====== DATA RECORDS

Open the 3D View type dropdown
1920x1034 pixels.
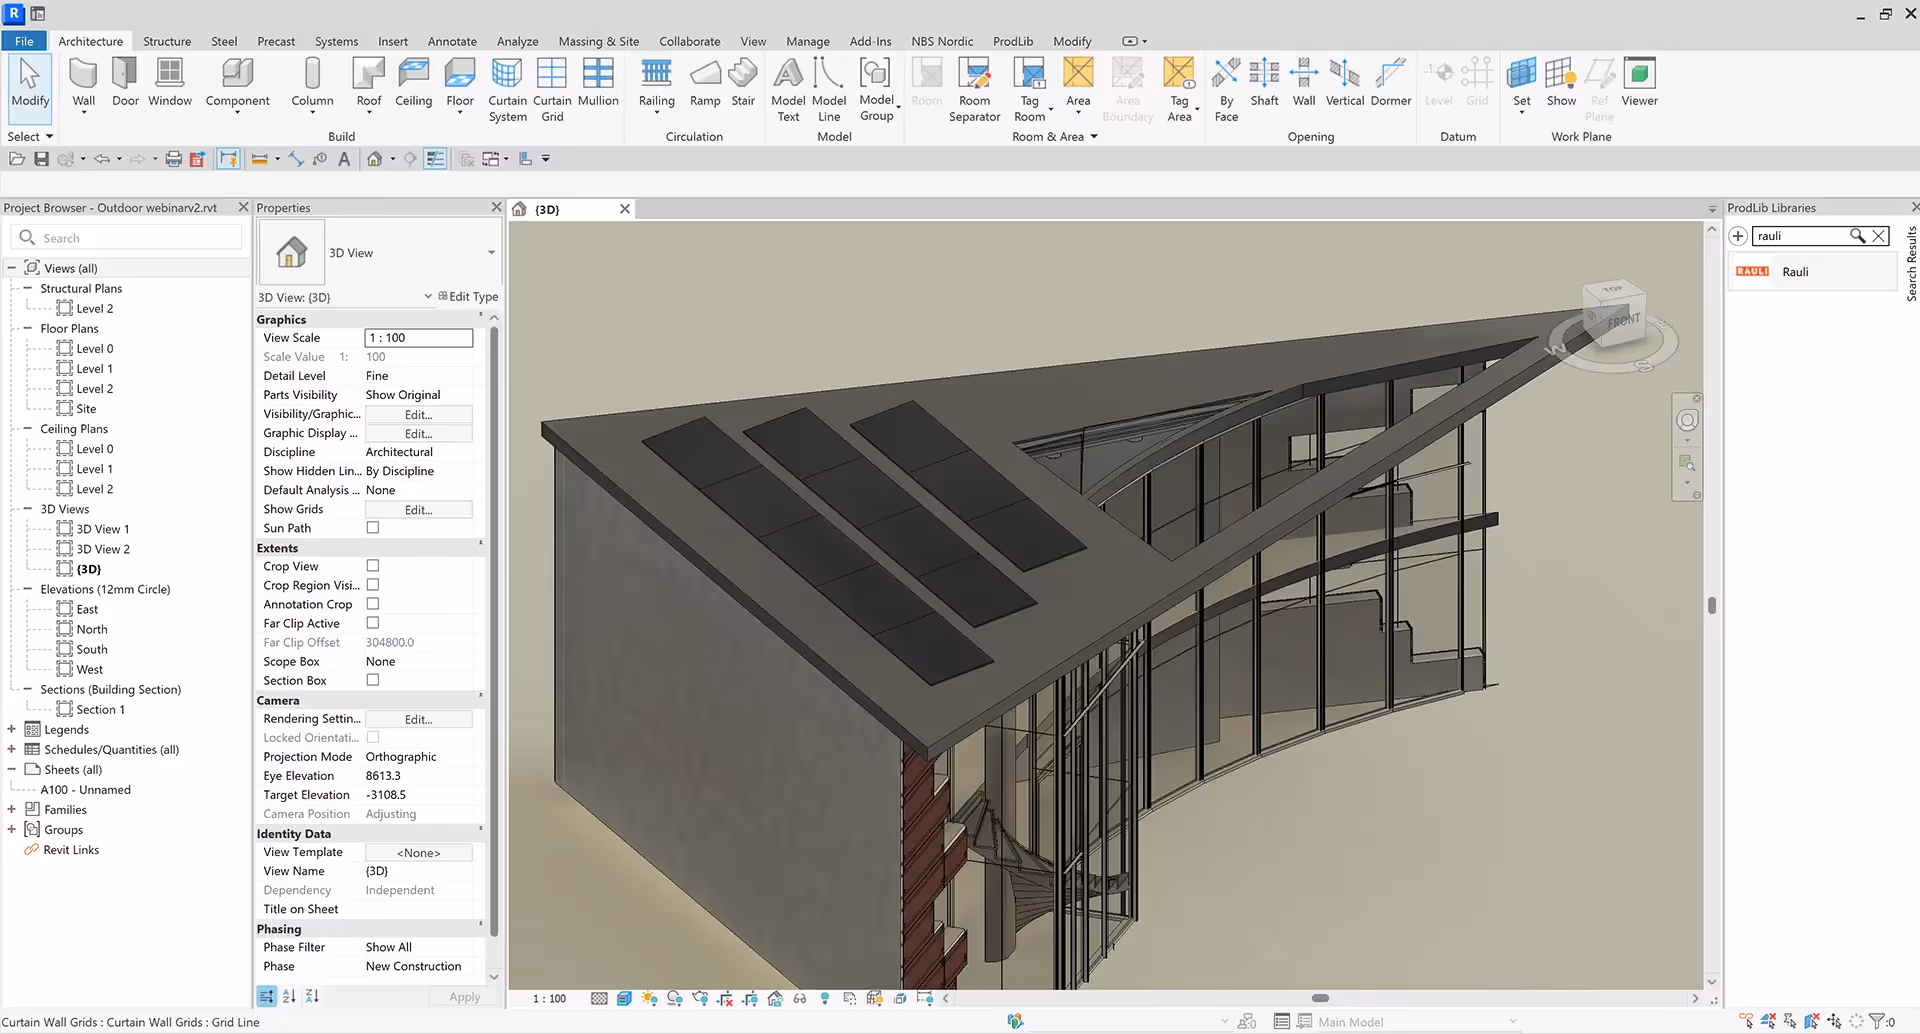491,253
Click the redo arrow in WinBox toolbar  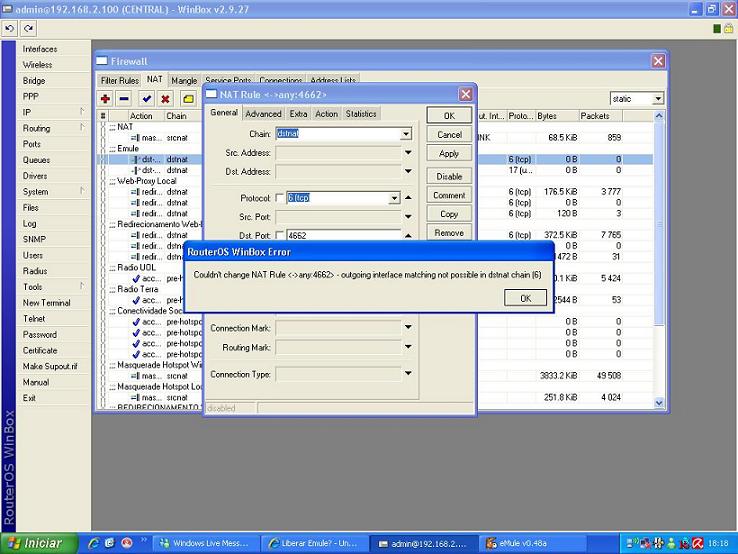(x=27, y=28)
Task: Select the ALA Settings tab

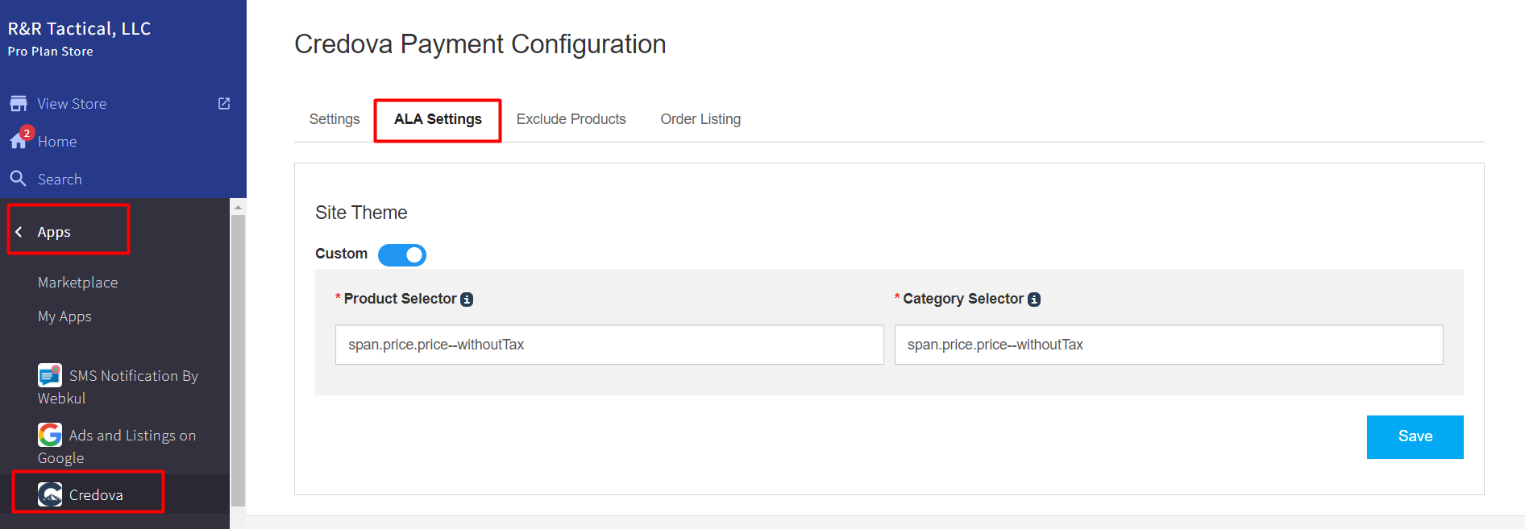Action: point(438,119)
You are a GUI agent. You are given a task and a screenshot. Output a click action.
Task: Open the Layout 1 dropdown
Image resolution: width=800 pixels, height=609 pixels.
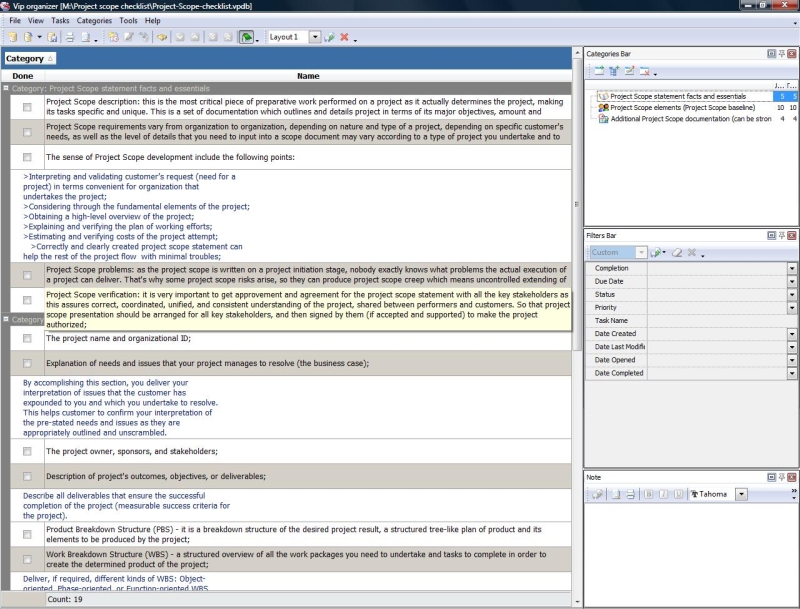[315, 37]
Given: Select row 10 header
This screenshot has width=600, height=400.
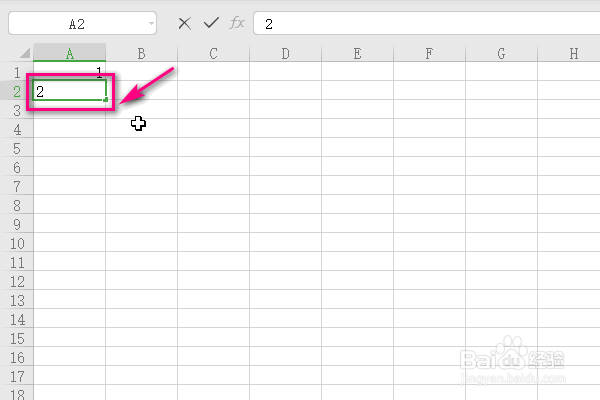Looking at the screenshot, I should point(17,243).
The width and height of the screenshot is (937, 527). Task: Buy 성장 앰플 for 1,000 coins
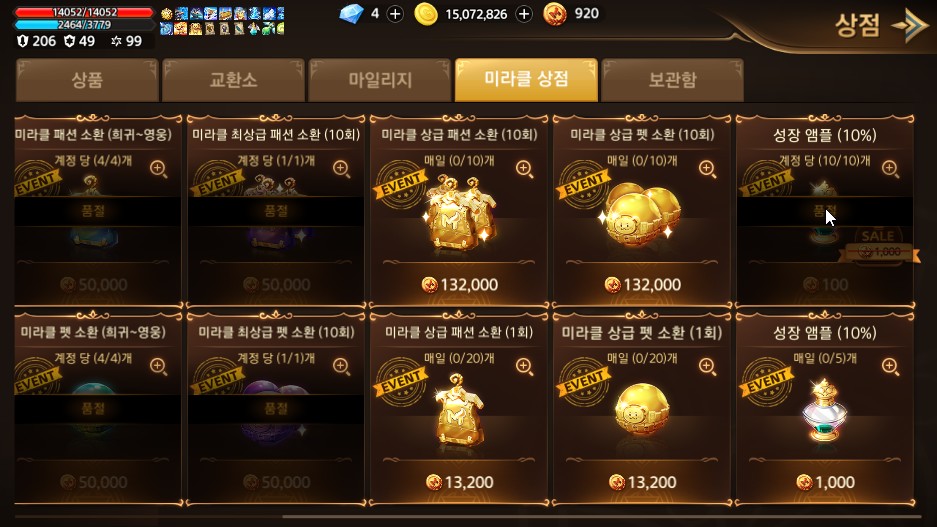point(825,482)
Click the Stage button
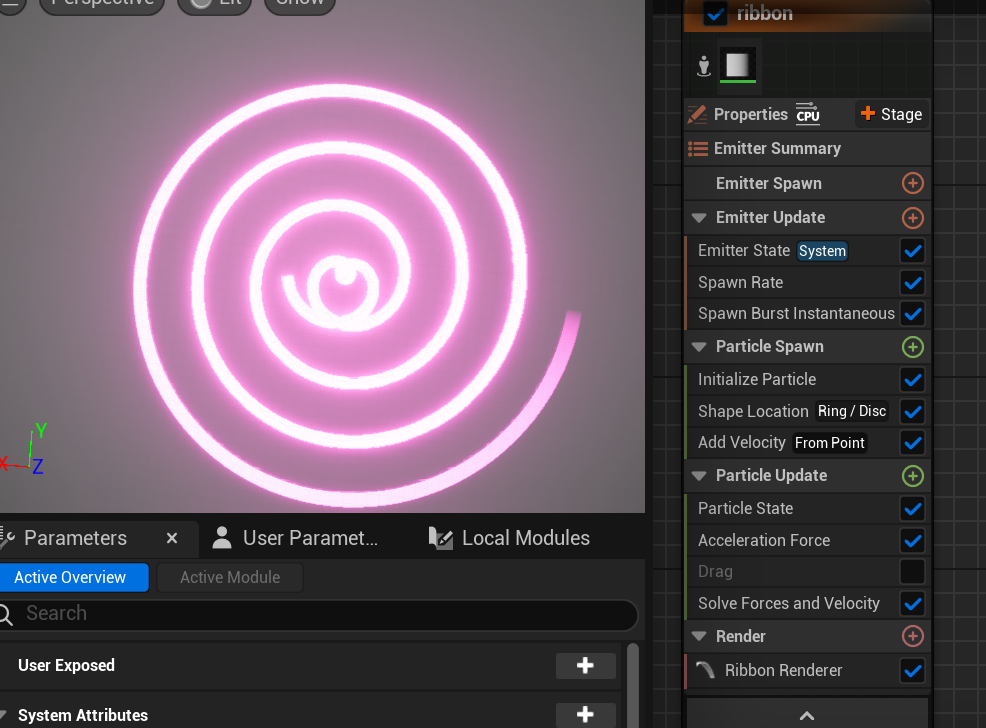986x728 pixels. point(891,114)
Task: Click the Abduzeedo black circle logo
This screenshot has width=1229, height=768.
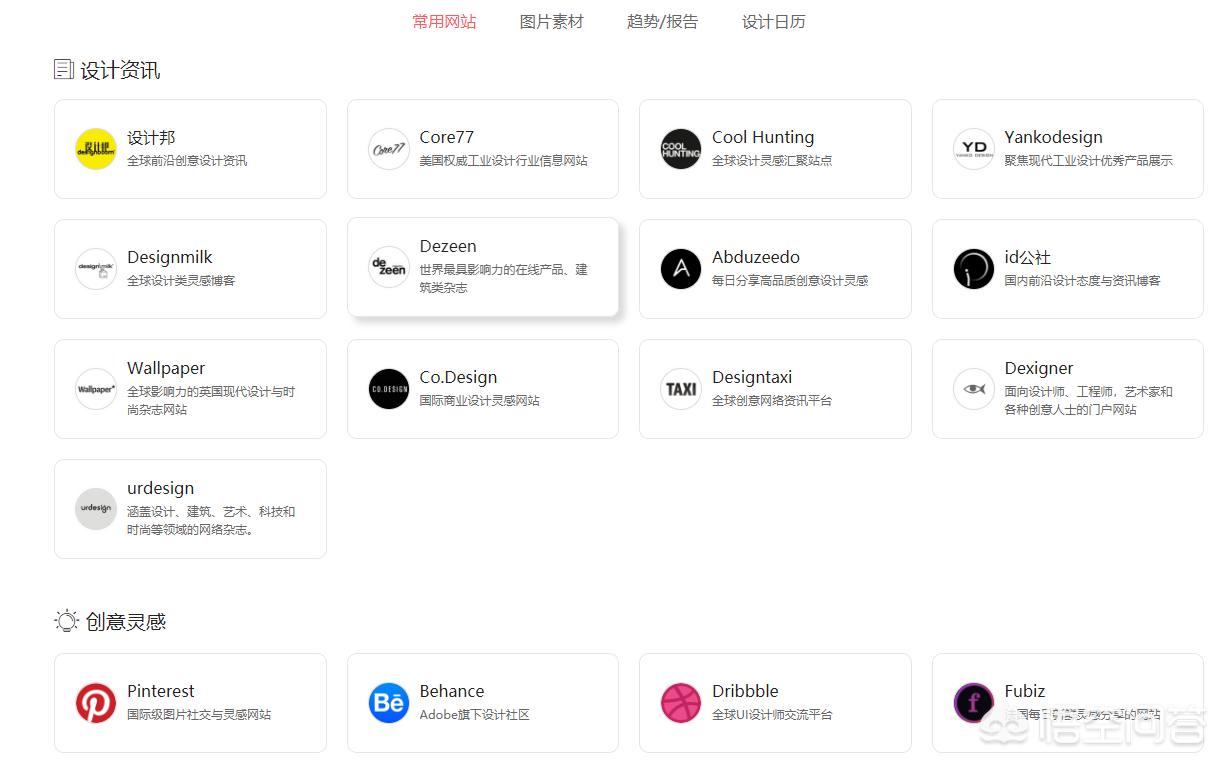Action: pyautogui.click(x=681, y=269)
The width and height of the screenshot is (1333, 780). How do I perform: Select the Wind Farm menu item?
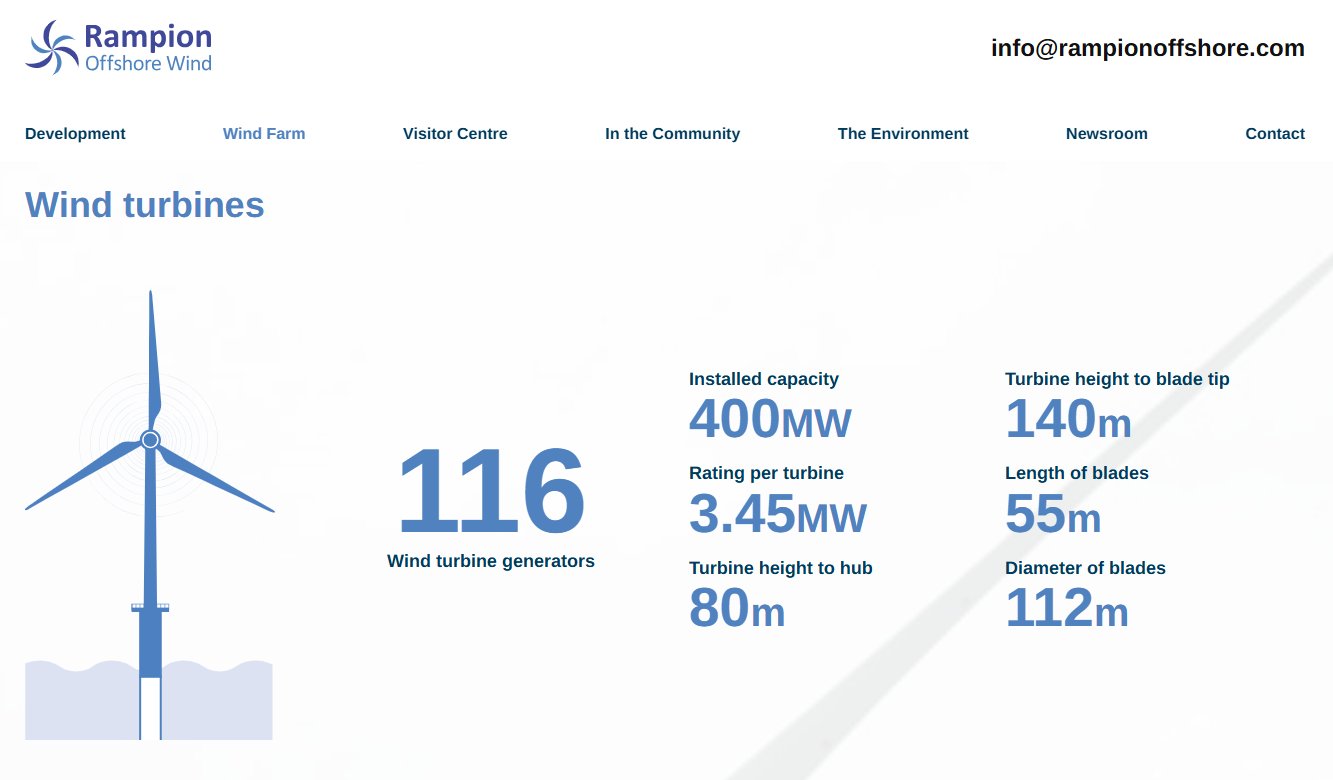point(264,134)
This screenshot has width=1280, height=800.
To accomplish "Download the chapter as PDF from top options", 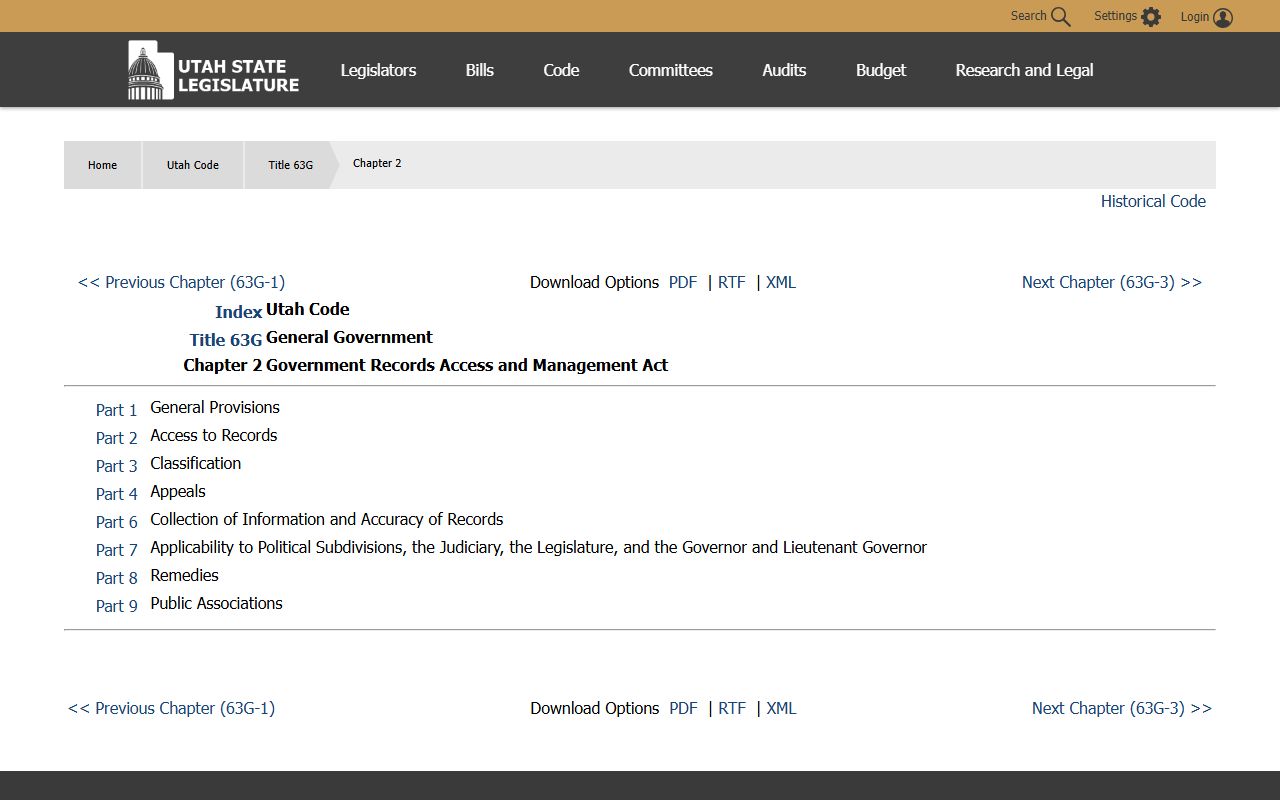I will tap(683, 282).
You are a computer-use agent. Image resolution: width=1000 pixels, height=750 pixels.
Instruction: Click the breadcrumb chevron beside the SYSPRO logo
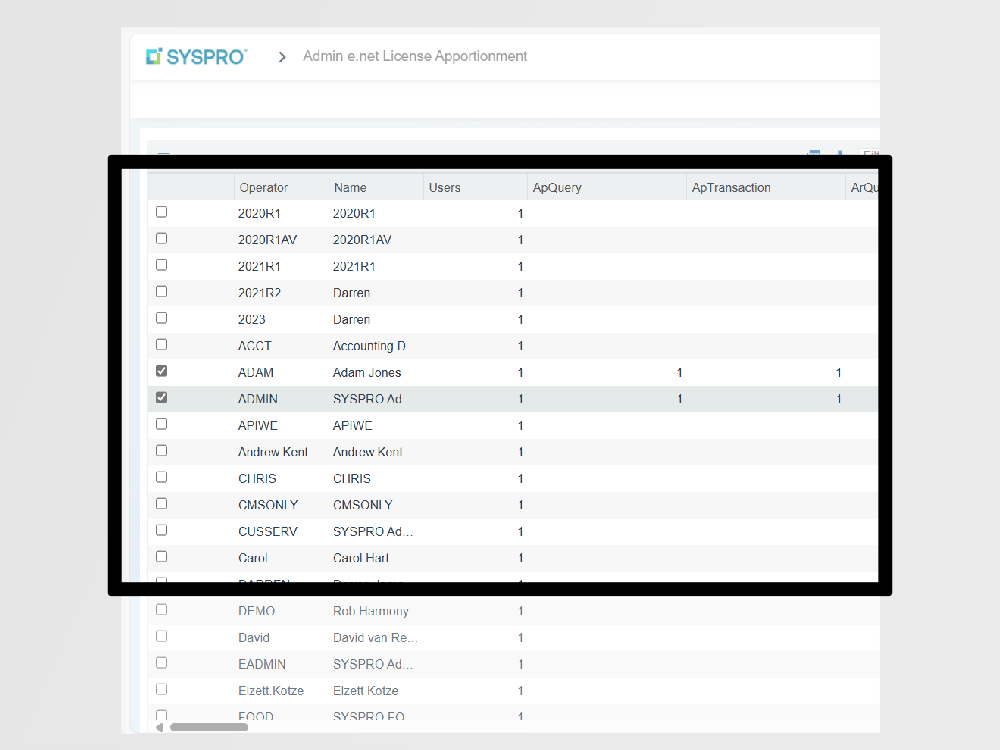(x=282, y=57)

============

EXERCISE
Across the records, how many lines contain "dropdown"? Only the number should be given.

ANSWER BOX
2